屋敷に戻った私たちは、アマラさんに教わり、装飾用の紐を編む。ひとつひとつ、教わりながら初めはゆっくりと編み上げる。
はじめはチグハグな紐も、ひとつひとつ編みながら形になっていく。そしてそっと、アマラさんが手を差し出す。
「ほら、こうすれば――綺麗でしょ?」
アマラさんが編み上がった紐を見せる。ひとつひとつ丁寧に編まれた紐は、目が全く乱れていない。
編み上がった紐を組み合わせ、花をあしらった装飾にしていく。それを、庭園や町に、飾るのだ。
町全体が収穫祭の準備をしている。飾り布や飾り紐で国境の町は彩られていく。
人の声が重なり、ざわめきが次第に大きくなっていく。
海も、大地も、空気さえも一緒に彩られていっているように感じる。
そして、庭園には花飾りが丁寧にあしらわれていく。
「……うわっ!」
「アリーチェ様、気をつけて……わ、落ちる!」
慌ててエルミラと一緒に尻餅をついてしまい、ふたりでケラケラと笑う。
色とりどりな庭園にひとつ、またひとつと色が足されて鮮やかになり、思わず目を見開いた。
「今年は特に、ご主人様とアリーチェ様の結婚のお披露目も兼ねてるんですから!」
歌いながら飾り付けをしているエルミラは、心底楽しそうに話す。
「――今年は、本当に楽しいお祭りにしましょう! 新しい始まりなんですから!」
「……本当に、楽しみ……!」
私は、コクリと頷き、庭園から海の方を見る。
青空が、次第に橙色に染まっていくのを静かに見つめて、心の中で呟く。
(本当に、ここに来て、よかった。色々あったけれど――)
こんなに心が躍る経験は生まれて初めてかもしれない。この町に来て、季節の移ろいを感じる日々。
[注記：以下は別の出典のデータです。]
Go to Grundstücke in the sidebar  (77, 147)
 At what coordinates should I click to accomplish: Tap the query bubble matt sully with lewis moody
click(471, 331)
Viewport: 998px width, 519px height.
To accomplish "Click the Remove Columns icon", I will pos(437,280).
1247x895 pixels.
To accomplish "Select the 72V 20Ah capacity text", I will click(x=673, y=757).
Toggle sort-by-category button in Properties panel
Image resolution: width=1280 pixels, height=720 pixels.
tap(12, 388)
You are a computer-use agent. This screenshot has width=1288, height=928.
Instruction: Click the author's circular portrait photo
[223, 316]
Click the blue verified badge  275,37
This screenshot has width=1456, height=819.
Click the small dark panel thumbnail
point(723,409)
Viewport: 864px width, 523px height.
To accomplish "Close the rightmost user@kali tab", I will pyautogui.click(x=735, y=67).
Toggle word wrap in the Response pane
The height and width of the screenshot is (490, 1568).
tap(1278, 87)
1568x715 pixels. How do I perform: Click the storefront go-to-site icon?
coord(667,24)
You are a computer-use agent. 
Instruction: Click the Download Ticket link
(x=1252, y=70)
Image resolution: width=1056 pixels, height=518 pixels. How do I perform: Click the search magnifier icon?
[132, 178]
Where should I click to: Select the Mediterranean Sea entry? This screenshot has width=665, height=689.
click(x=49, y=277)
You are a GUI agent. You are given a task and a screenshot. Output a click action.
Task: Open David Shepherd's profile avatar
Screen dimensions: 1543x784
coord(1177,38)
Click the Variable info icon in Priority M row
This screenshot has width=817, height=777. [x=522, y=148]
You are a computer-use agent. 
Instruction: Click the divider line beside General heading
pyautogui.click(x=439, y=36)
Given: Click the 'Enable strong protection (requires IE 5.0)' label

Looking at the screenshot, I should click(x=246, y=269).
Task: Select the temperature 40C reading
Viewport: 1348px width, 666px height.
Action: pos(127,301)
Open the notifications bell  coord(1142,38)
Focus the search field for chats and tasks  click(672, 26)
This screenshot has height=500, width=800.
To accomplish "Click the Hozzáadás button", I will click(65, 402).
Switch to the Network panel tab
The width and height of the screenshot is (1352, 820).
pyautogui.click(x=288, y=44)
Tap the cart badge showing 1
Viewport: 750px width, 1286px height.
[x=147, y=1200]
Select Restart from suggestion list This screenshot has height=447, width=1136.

王都にいたら見られなかった景色――あの日、彼と出会わなければ知ることもなかった。
「アリーチェ様! いたいた! ちょっと食べていただきたいものがあって。エルミラも! 食堂で一休みしましょう!」
屋敷の方から、アルヴィンと町の喫茶の店主の呼ぶ声がする。
「そろそろ戻りましょうか、アリーチェ様」
「そうね。今日は沢山動いて、なんだかお腹が空いたかも……」
クスクス笑いながら、私たちは食堂へ向かう。
屋敷に戻ると、料理の香りが鼻をくすぐる。
「今日の夕食は収穫祭に向けた試作品ってことで! アリーチェ様、食べてみてください」
魚に使われている香草の香りが、少しピリッと立ちこめ、収穫されたばかりの野菜のパイが香ばしい。
そして、いつもならアウレリオ様にひと睨みされるアルヴィンが、今日は妙に饒舌だ。
「アリーチェ様には特別にもうひとつ。林檎のパイがお好きと聞いていたので――ご主人様には、内緒ですよ?」
「あ、ありがとう……」
「アルヴィン、若様がいらっしゃったら、ひと睨みだけではすまないかもしれませんね?」
コホンとひと息つき、微笑みながらビセンテさんが釘をさす。最近はビセンテさんも少しずつ家令の仕事に復帰でき、屋敷に光が戻ってきたと感じる。
食堂に、皆の笑い声が響き、祭りの準備に明け暮れた夜は、皆の笑い声とともに更けていった。